Michigan announces net reduction of 2,100 rules

By David Eggert
Associated Press

LANSING (AP) — An office created by Gov. Rick Snyder to make government more efficient reports hitting a milestone — the net reduction of more than 2,000 state rules and regulations over four years, including a requirement that child care workers smile.

The Office of Regulatory Reinvention, which oversees the administrative rulemaking process for Michigan departments, said there are nearly 17,100 rules now. That is 2,127 fewer than the 19,200-plus that were in place when the office launched in early 2011.

Part of the office’s mission is eliminating rules deemed as “burdensome, obsolete or unnecessary.”

It rescinded as unenforceable a mandate that child care workers smile. Also scrapped as unnecessary was an old requirement that the Agricultural Commission determine whether food products should have a state “Seal of Quality.” The office decided that rules requiring payments by check or money order were obsolete and those mandating drivers to park their
vehicles frontward in state government parking lots were burdensome.

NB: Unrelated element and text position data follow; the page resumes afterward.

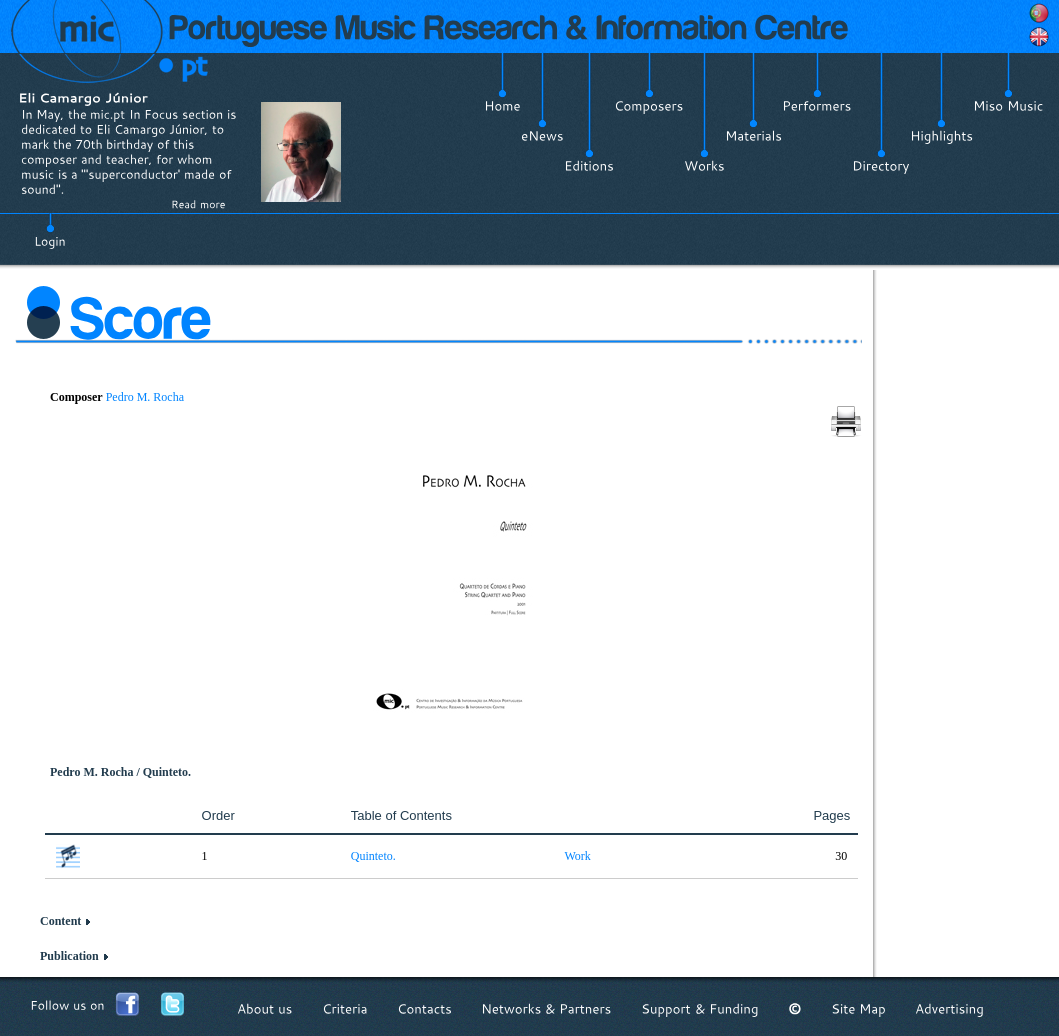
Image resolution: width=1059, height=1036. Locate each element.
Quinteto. (373, 856)
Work (577, 856)
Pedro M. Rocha (145, 397)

While nearly 3,600 rules were removed, more than 1,400 new ones were adopted. New regulations, for instance, govern the certification and hiring of sign language interpreters.

Department of Licensing and Regulatory Affairs Director Mike Zimmer said he was “extremely thrilled” to have 2,000 fewer rules, saying that revisiting thousands of regulations — many of which had not been reviewed in decades — is part of a broader effort to alleviate barriers to business without risking citizens’ health and safety.

“We don’t view this process as over,” he said in a phone interview last week. “We will continue to weed out unnecessarily burdensome regulations.”

Of the state’s 16 departments, LARA had the most net rule reductions, 642, because it has the most regulations due to its role. Other agencies each totaling hundreds of fewer rules were Agriculture & Rural Development, Environmental Quality, Health and Human Services, Natural Resources and Technology, Management & Budget.

In some cases, lawmakers have been called upon to strike regulations included in laws. A 2014 law, for example, dissolved the Board of Dietetics and Nutrition and deregulated the dietitian and nutritionist occupations. Though a 2006 law said they should be licensed, no one was actually licensed, partly due to unresolved talks over establishing credentialing and education requirements.